Quantum networking links quantum processors through remote entanglement for distributed quantum information processing and secure long-range communication. Trapped ions are a leading quantum information processing platform, having demonstrated universal small-scale processors and roadmaps for large-scale implementation. Overall rates of ion–photon entanglement generation, essential for remote trapped ion entanglement, are limited by coupling efficiency into single mode fibers and scaling to many ions. Here, we show a microfabricated trap with integrated diffractive mirrors that couples 4.1(6)% of the fluorescence from a 174Yb+ ion into a single mode fiber, nearly triple the demonstrated bulk optics efficiency. The integrated optic collects 5.8(8)% of the π transition fluorescence, images the ion with sub-wavelength resolution, and couples 71(5)% of the collected light into the fiber. Our technology is suitable for entangling multiple ions in parallel and overcomes mode quality limitations of existing integrated optical interconnects.
A small chain of trapped ions, confined along the node of an oscillating electric field in a Paul trap, provides a well controlled quantum system that can be cooled to the quantum ground state and precisely manipulated with lasers and microwaves.1,2,3,4,5,6,7,8 The ions are simultaneously strongly coupled to each other through the Coulomb force, and decoupled from the surrounding environment. The strong mutual coupling is critical for implementing deterministic multi-qubit entangling gates,9, 10 while the external decoupling enables memory coherence times approaching 1 min2 and single qubit gate error rates11 below 10−4. Small-scale quantum processors can be linked together into quantum networks1 using remote entanglement4 to realise the proposed roadmap for large-scale quantum information processing3. Recent developments include implementation of the Shor factoring algorithm12 and a programmable quantum computer module based on five ions.13 In these experiments, the ions’ fluorescence was collected using complex multi-element bulk optics, which may be less suitable for scaling to massively parallel systems.

**What you will do:**
1. Decide whether each statement agrees with the text on trapped-ion quantum networking, answering yes or no and quoting the deciding words: (a) The integrated optic couples 71(5)% of the collected light into the fiber. (b) The fiber coupling efficiency of the new trap is roughly double that shown with bulk optics. (c) The programmable quantum computer module mentioned was based on five ions.
2. Extend the text on trapped-ion quantum networking with a further paragraph that begins after its last sentence.

**Provided data:**
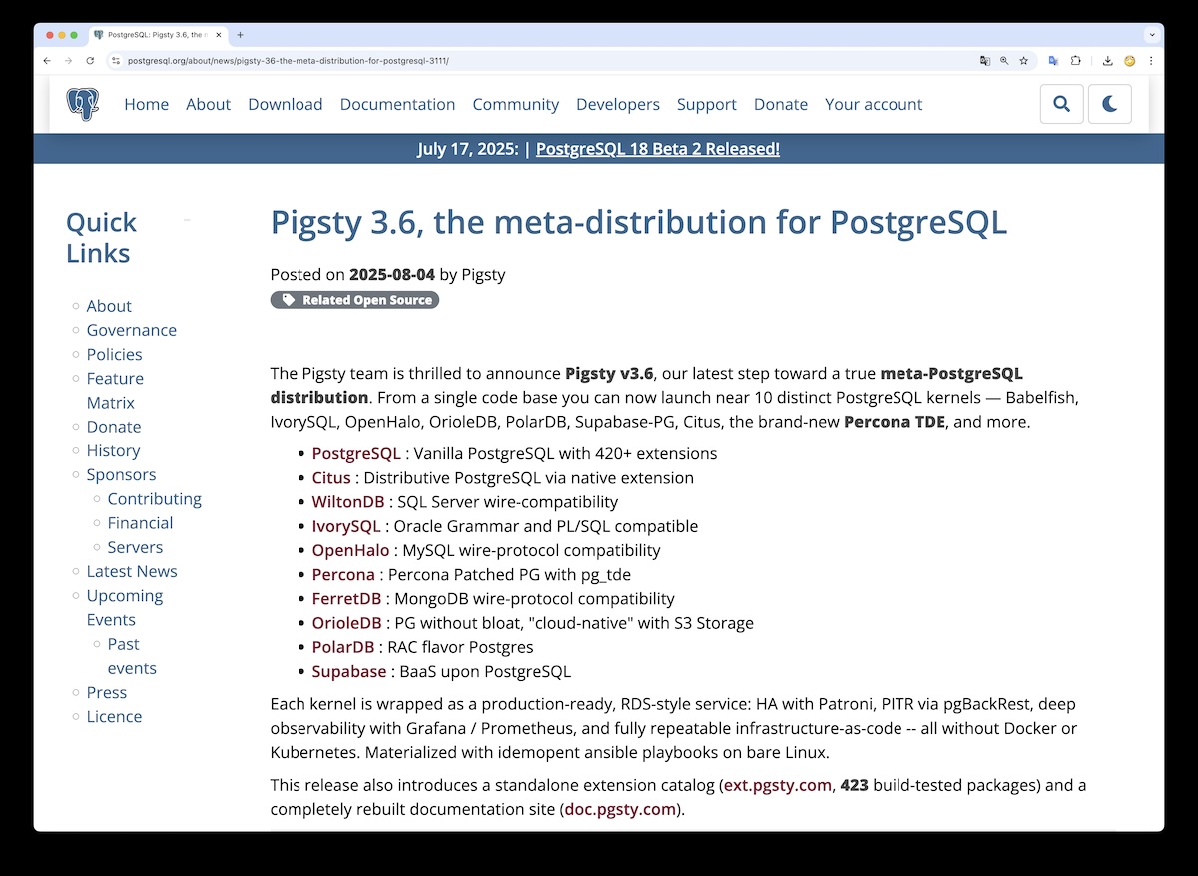1198x876 pixels.
Task: Open the browser Extensions puzzle icon
Action: pyautogui.click(x=1076, y=61)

**Answers by item:**
1.
(a) Yes: "couples 71(5)% of the collected light into the fiber"
(b) No: "nearly triple the demonstrated bulk optics efficiency"
(c) Yes: "a programmable quantum computer module based on five ions"

2.
Ion fluorescence plays two complementary roles in quantum information processing: state readout through the collection of multiple photons, and the creation of remote entanglement through entanglement swapping of photons coupled into single optical modes. The fidelity and readout speed for qubit state detection in trapped ion QIP depends only on the fluorescence collection efficiency.14 While efficient coupling into single-mode structures, including optical fibers or arrays of waveguides for collection from multiple ions,15 requires a collection apparatus that is also capable of producing a high quality ion image. Collection efficiencies in free space of up to 54.8%16 have been realised in custom fabricated parabolic mirror with very large solid angle coverage. However these devices are highly labor intensive to construct and not scalable. A more scalable approach used reflected curved surface optics into microfabricated ion traps,8 but the ion image quality of such system remains insufficient for good single mode coupling. In fact for both local processing and remote networking, a scalable optical interface that can efficiently interface multiple ions with single mode guiding structures is necessary to achieve large, massively parallel implementations.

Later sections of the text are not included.